Your Support Saves Lost Apples
Montezuma Orchard Restoration Project (MORP) has worked for over a decade to preserve Colorado’s fruit growing heritage and restore an orchard culture and economy to the southwestern region. With your generous support, MORP has documented nearly 500 varieties of apples that were planted in Colorado prior to 1930 – 50% are now considered functionally extinct. It has also compiled a list of 250 historic orchard sites located in Colorado. Of these, MORP has mapped and documented 111 sites containing 4,000 apple trees 80 to 135 years old. This survey work made it possible for MORP to submit apple leaf samples for identification by DNA testing to the USDA-Agriculture Research Station in Fort Collins, confirming 196 cultivars out of 490 samples. Results show that out of the 196 cultivars, 138 are rare and endangered cultivars not located in national or private collections. It is also probable that many of these varieties represent historic named varieties that are considered lost.
Now that we have captured these rare and endangered cultivars it is essential that MORP preserve them into perpetuity. As heritage fruits continue to gain the interest of gardeners, farmers, orchardists, horticulturalists, consumers, cider makers, and other fruit enthusiasts through MORP’s program work and national trends, old Colorado apples have an urgent and rare chance to be to be renowned again. This great diversity disappeared not because these varieties did not grow well here, but rather because many simply were not the shiny red apples representing the standard of the day.
Since 2014, MORP has worked to save the rare and endangered apple cultivars it has found in Colorado’s historic orchards by establishing school, community, research, and conservation orchards. Success include:
Gold Medal Orchard, Orchard Hub, Dolores Community Heritage Orchard, School Orchards, and Orchard Trials.

**What to do:**
1: List the successes the apple preservation text names for MORP's work to save rare apple cultivars.
2: Reproduce the part of the apple preservation text starting at "Since 2014, MORP" and ending at "and Orchard Trials.".
The entries that follow come from a different source and are unrelated to the apple preservation text.

**Extracted entries:**
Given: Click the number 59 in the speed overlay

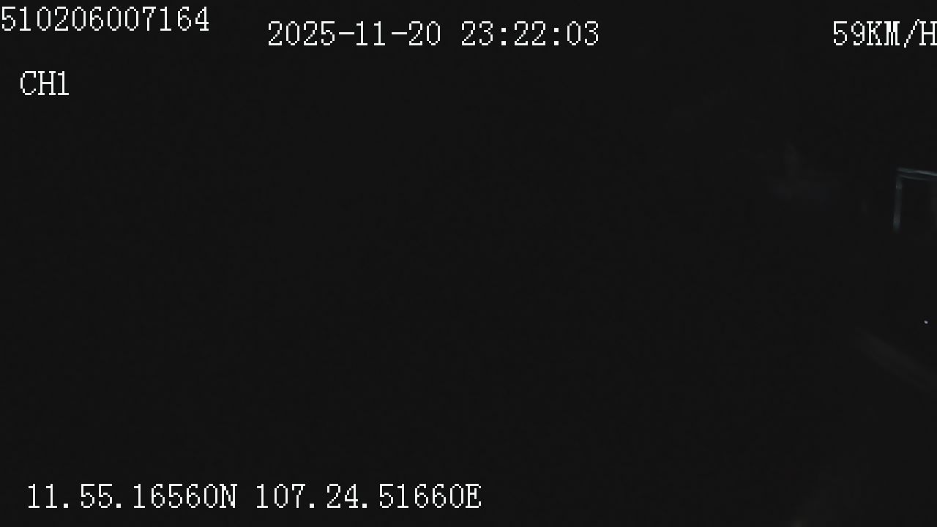Looking at the screenshot, I should pos(849,34).
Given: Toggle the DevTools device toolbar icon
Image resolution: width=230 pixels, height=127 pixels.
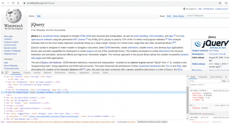Looking at the screenshot, I should tap(7, 72).
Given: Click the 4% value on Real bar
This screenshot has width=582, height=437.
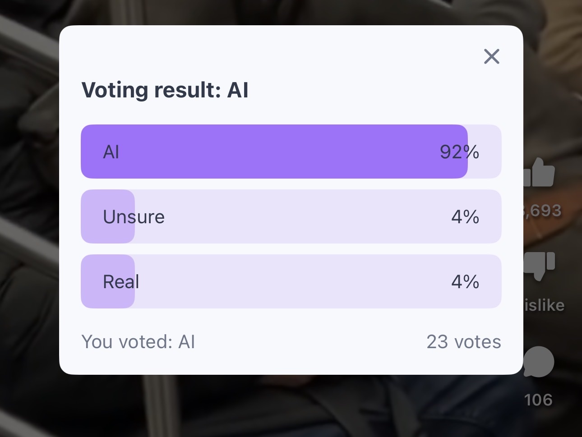Looking at the screenshot, I should (x=465, y=282).
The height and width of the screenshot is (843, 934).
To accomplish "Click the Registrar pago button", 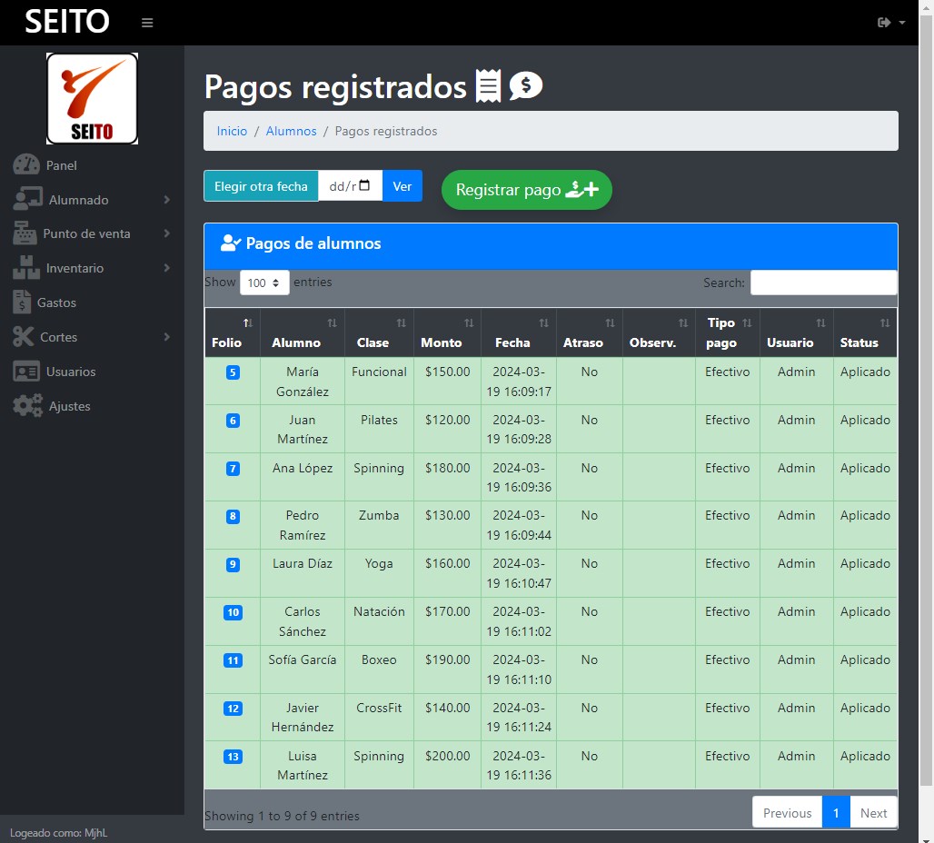I will [526, 190].
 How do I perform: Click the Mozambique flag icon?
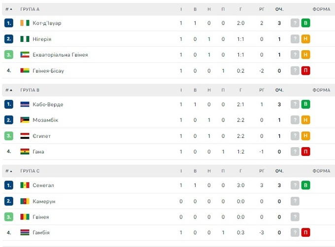25,120
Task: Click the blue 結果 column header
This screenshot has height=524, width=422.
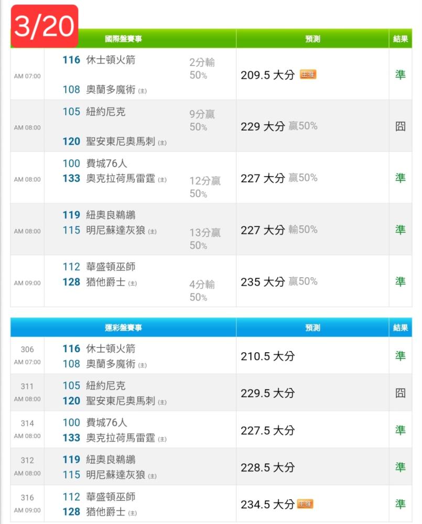Action: [401, 328]
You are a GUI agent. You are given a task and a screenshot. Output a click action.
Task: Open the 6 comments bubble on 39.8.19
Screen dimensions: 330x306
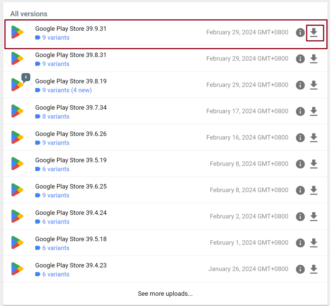[26, 78]
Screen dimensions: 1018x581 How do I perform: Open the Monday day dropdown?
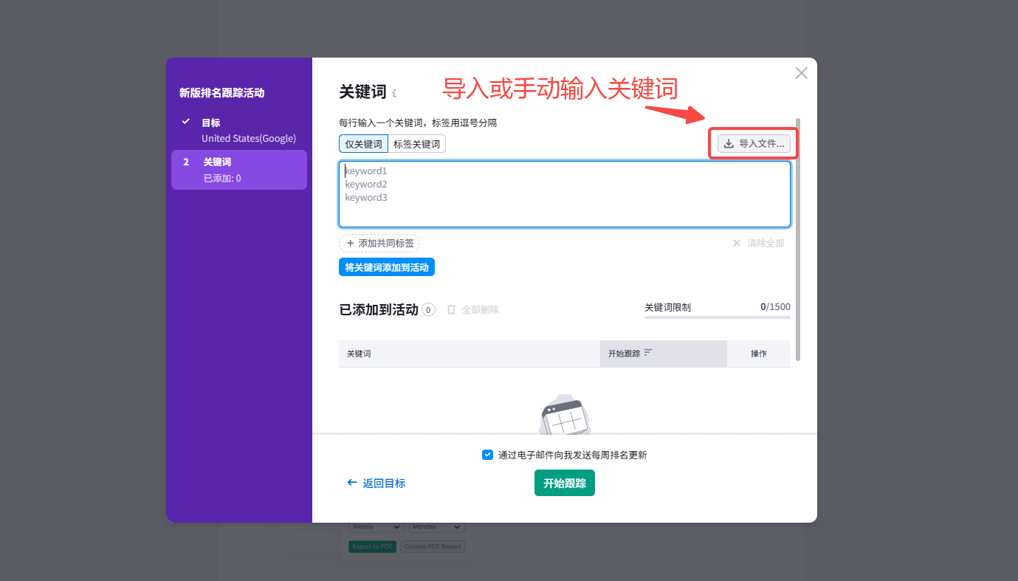(x=436, y=526)
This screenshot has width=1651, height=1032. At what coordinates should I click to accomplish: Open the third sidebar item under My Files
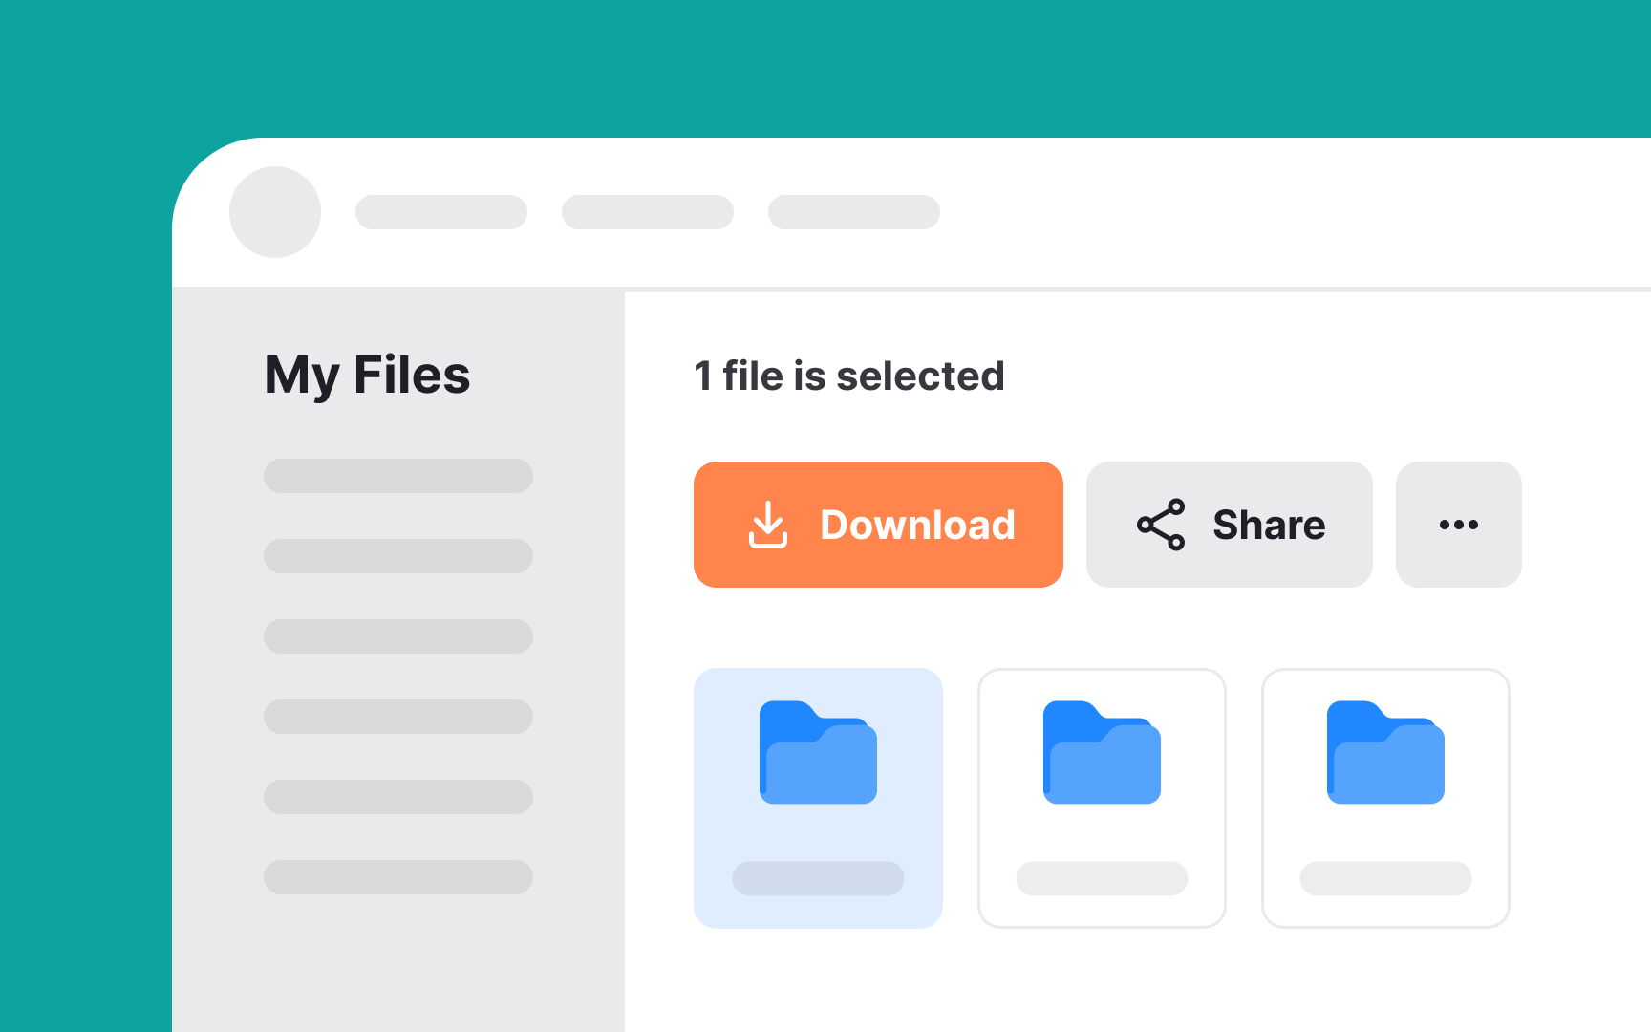tap(398, 636)
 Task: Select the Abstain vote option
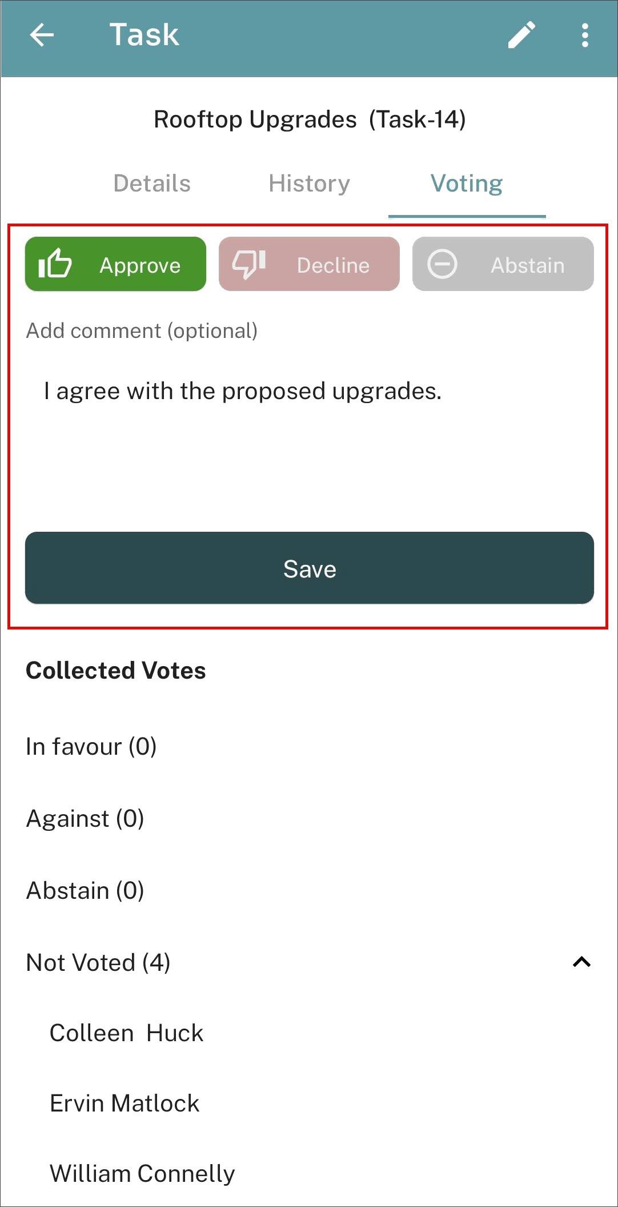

**Task answers:**
1: Gold Medal Orchard, Orchard Hub, Dolores Community Heritage Orchard, School Orchards, Orchard Trials

2:
Since 2014, MORP has worked to save the rare and endangered apple cultivars it has found in Colorado’s historic orchards by establishing school, community, research, and conservation orchards. Success include:
Gold Medal Orchard, Orchard Hub, Dolores Community Heritage Orchard, School Orchards, and Orchard Trials.